India has entered a global debate on artificial intelligence by issuing an advisory requiring “major” tech companies to get government permission before launching new models.
India’s Ministry of Electronics and Information Technology issued the advisory to companies on Friday. The advisory — which was not released in the public domain, but a copy of which has been reviewed by TechCrunch — also asks tech companies to ensure that their services or products “do not enable any bias or discrimination or threaten the integrity of the electoral process.”
Although the ministry admits the advisory is not legally binding, India’s IT minister of state Rajeev Chandrasekhar says the notice “signals that this is the future of regulation.” He adds: “We are doing this as an advisory today asking you to comply with this.”
In a tweet on Monday, Chandrasekhar said the advisory is aimed at “unproven AI platforms being deployed on the Indian internet” and does not apply to startups.
The ministry is invoking the powers granted to it through the IT Act 2000 and the IT Rules 2021 in its advisory. It seeks compliance with “immediate effect” and asks tech companies to submit the “Status Received Report” to the ministry within 15 days.

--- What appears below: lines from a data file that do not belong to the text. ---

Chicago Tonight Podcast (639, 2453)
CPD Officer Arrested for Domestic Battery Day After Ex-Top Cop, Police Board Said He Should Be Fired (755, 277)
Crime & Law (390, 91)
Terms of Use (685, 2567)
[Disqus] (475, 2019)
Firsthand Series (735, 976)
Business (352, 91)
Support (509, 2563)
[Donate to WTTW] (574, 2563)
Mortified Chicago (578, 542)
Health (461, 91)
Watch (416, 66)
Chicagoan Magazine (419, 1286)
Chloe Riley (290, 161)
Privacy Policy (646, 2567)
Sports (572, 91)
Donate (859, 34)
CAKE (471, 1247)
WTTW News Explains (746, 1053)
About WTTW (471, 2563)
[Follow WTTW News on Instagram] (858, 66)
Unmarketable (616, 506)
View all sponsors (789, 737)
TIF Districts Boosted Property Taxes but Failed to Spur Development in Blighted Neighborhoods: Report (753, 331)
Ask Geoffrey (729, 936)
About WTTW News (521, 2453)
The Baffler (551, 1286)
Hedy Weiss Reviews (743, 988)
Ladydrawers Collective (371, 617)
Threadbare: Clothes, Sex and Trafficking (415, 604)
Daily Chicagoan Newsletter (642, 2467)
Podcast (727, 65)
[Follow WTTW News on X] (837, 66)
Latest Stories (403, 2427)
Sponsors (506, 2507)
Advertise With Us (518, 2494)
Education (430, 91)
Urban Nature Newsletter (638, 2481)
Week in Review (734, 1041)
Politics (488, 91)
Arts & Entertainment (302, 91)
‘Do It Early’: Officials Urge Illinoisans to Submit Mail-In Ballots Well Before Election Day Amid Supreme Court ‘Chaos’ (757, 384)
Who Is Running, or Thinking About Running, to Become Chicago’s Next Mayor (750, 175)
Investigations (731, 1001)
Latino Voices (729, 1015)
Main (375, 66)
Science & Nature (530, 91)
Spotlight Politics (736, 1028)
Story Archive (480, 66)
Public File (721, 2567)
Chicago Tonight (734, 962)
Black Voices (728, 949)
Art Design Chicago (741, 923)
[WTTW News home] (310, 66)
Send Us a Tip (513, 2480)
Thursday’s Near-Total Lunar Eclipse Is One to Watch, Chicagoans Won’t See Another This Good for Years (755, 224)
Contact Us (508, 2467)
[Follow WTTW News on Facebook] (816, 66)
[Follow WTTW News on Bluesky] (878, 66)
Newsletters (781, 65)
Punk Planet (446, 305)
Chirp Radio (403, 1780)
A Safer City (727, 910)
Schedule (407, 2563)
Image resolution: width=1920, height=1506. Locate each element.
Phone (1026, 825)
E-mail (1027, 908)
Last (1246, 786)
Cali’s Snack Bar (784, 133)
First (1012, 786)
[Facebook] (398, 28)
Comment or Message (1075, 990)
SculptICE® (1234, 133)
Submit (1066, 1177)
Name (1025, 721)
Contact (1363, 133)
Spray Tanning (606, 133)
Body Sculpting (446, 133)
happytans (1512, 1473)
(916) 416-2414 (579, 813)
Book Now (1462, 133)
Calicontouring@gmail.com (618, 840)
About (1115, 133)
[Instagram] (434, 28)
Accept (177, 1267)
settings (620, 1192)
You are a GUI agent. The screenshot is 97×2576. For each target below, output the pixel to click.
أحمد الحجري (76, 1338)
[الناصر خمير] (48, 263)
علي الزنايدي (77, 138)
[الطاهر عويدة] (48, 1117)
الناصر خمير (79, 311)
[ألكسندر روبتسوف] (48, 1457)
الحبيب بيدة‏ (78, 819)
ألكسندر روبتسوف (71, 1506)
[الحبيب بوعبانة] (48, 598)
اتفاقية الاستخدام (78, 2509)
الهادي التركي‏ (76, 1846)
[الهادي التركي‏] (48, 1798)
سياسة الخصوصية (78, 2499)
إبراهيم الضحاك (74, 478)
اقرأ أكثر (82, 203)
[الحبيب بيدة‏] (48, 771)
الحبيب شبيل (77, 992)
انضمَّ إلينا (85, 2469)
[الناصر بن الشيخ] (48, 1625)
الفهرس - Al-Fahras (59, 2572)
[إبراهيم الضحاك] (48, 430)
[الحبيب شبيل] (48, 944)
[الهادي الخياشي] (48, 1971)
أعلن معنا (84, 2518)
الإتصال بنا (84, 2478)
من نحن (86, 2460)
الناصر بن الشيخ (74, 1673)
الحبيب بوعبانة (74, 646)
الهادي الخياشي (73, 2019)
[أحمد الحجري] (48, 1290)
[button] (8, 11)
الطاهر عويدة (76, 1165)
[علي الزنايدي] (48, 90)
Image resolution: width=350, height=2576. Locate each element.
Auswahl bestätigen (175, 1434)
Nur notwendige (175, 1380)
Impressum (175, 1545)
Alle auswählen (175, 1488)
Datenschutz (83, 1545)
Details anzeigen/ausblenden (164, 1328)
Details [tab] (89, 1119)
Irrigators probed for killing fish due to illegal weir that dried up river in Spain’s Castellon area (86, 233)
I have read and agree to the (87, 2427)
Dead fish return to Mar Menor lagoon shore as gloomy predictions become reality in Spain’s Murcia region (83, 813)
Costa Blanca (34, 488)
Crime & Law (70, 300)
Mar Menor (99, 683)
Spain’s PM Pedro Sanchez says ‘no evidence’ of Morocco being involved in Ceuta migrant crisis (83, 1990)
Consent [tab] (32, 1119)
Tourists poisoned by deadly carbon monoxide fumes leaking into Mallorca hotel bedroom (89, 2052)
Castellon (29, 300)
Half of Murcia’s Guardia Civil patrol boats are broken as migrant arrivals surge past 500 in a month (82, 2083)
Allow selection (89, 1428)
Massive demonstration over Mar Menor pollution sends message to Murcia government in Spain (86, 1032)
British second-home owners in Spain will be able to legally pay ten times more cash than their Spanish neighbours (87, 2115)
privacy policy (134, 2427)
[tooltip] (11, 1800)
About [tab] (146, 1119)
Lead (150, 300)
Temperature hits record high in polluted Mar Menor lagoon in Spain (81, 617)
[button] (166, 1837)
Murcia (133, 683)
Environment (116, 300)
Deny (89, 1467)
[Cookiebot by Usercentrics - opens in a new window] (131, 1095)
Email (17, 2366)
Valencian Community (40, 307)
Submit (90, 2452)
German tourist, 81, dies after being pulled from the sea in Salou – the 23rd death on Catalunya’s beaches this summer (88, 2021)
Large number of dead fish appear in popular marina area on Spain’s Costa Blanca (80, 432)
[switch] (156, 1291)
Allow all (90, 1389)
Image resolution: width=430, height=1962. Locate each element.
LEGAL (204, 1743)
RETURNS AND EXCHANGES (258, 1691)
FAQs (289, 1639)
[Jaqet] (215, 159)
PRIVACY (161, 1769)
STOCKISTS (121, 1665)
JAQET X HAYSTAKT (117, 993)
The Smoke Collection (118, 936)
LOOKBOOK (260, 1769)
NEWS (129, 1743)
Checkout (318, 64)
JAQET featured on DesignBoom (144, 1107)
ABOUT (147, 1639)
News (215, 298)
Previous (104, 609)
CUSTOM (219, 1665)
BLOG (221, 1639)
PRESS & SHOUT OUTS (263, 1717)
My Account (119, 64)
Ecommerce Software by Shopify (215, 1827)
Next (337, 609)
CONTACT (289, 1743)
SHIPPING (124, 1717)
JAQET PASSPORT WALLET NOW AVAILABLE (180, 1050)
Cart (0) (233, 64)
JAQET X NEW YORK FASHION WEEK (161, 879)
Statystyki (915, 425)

The new advisory, which also asks tech companies to “adequately” characterize the “potential and inherent error or unreliability” of the output their AI models produce, marks a reversal from India’s previous approach to AI regulation intelligence. Less than a year ago, the ministry had refused to regulate the development of artificial intelligence, instead identifying the sector as vital to India’s strategic interests.
India’s move has taken many industry executives by surprise. Many Indian startups and VCs say they are spooked by the new advisory and believe such a regulation will hinder the nation’s ability to compete in the global race, where it is already lagging behind.
“I was so foolish to think that I would work on bringing GenAI to Indian agriculture from SF.” He wrote Pratik Desai, founder of startup Kisan AI. “We’ve been training a low-cost multimodal pest and disease model and we’re so excited about it. This is terrible and disheartening after 4 years of full time bringing AI to this field in India.”
Many Silicon Valley leaders also criticized India’s policy change. Aravind Srinivas, co-founder and CEO of Perplexity AI, one of the hottest AI startups, said the new consultancy from New Delhi was a “bad move from India.”
Martin Casado, partner at venture firm Andreessen Horowitz, he said, “Good fucking lord. What a travesty.”
The advice follows Chandrasekhar voicing his frustration at a specific response from Google’s Gemini last month. A user last month asked Gemini, formerly known as Bard, if Indian Prime Minister Narendra Modi was a fascist.
In response, Gemini – citing experts he did not identify – said Modi had been accused of implementing policies that some had described as fascist. Chandrasekhar responded to the exchange by warning Google that such responses were “direct violations” of IT rules 2021 as well as “several provisions of the Penal Code.”
Failure to comply with the provisions of the IT Act and IT rules would result in “potential criminal consequences for intermediaries or platforms or their users when detected,” the advisory added.